Stored records:
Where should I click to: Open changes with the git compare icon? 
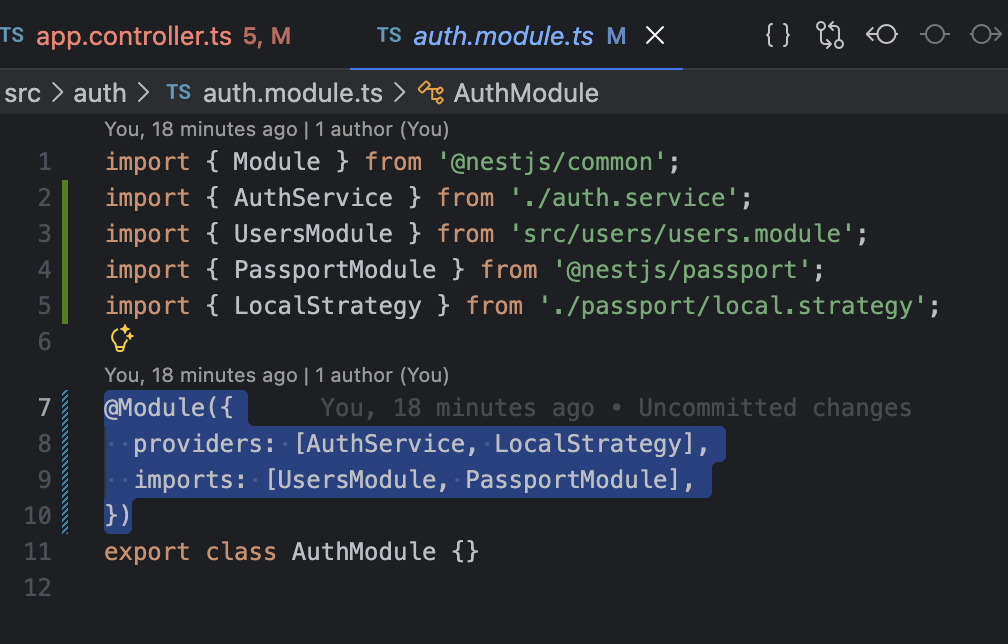click(830, 36)
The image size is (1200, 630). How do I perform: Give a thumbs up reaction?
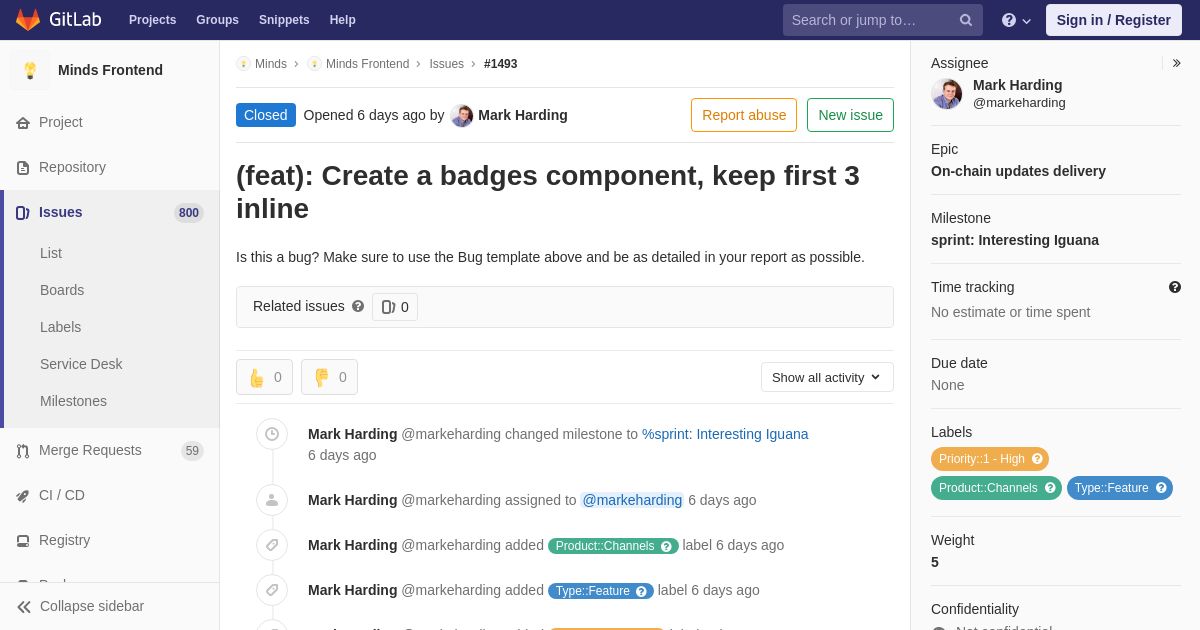(x=264, y=377)
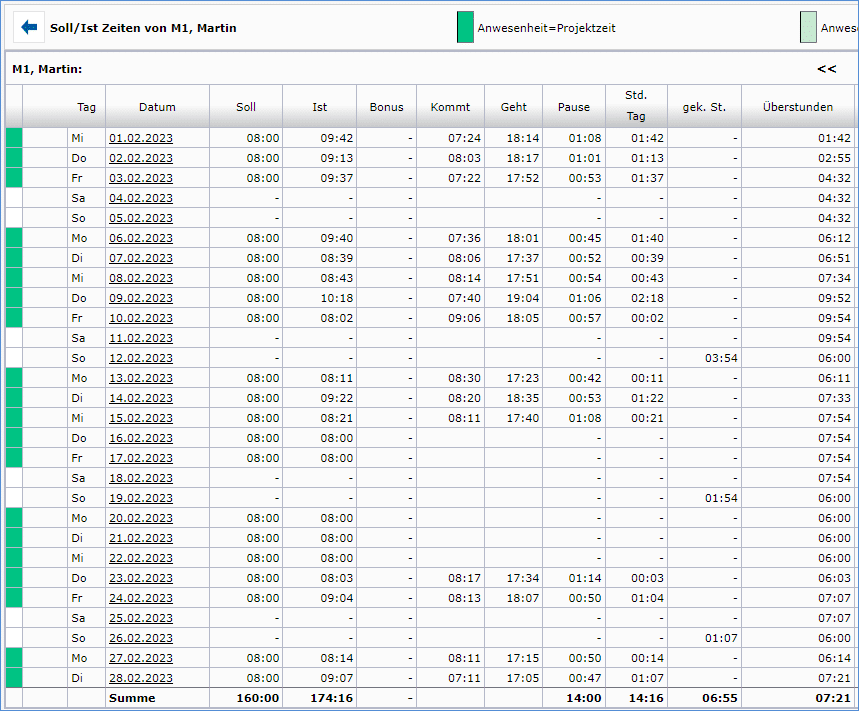The image size is (859, 711).
Task: Click the Summe total row label
Action: click(x=132, y=698)
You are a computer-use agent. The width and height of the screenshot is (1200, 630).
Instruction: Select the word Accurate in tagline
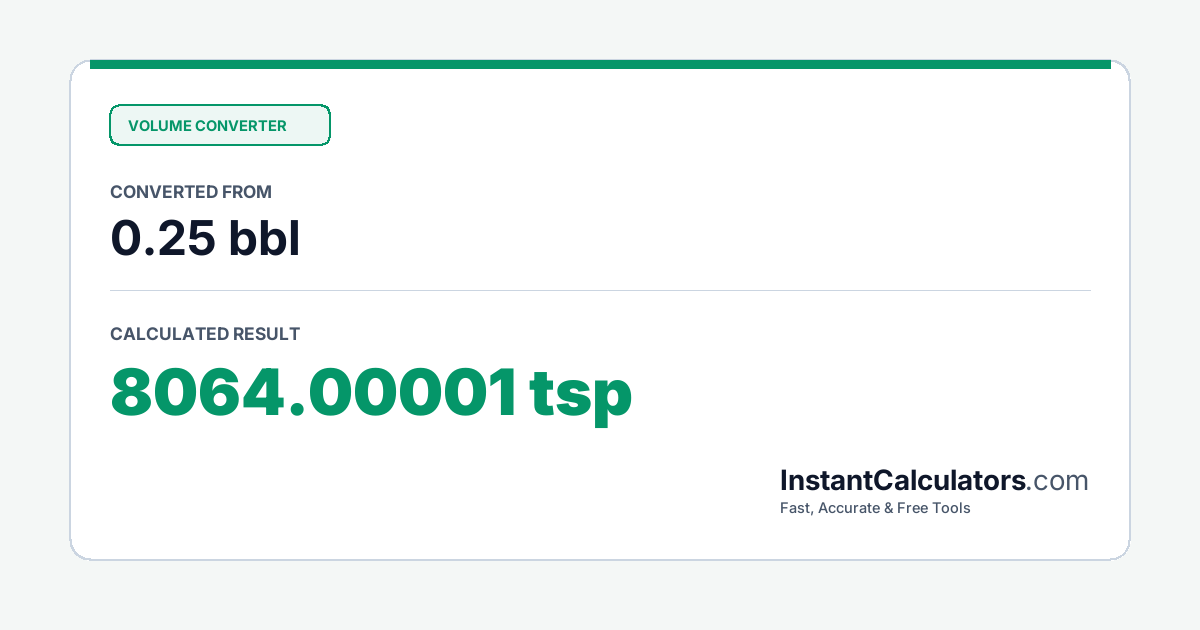[x=850, y=508]
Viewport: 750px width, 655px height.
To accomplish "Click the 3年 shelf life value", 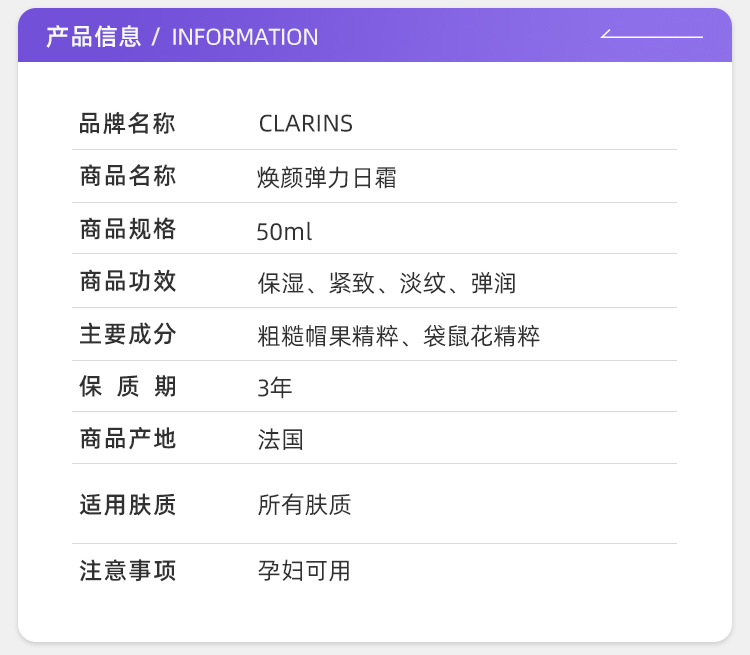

* TASK INSTRUCTIONS
Using the records above, output their complete text exactly, minus any images.

* SOLUTION TO THIS EXERCISE
Where should I click to: Open changes with the git compare icon? 
click(830, 36)
The image size is (1200, 630). How do I perform: Give a thumbs up reaction?
(x=264, y=377)
The image size is (859, 711).
Task: Click the Summe total row label
Action: click(x=132, y=698)
You are a computer-use agent. The width and height of the screenshot is (1200, 630).
Instruction: Select the word Accurate in tagline
[x=850, y=508]
Viewport: 750px width, 655px height.
To accomplish "Click the 3年 shelf life value", 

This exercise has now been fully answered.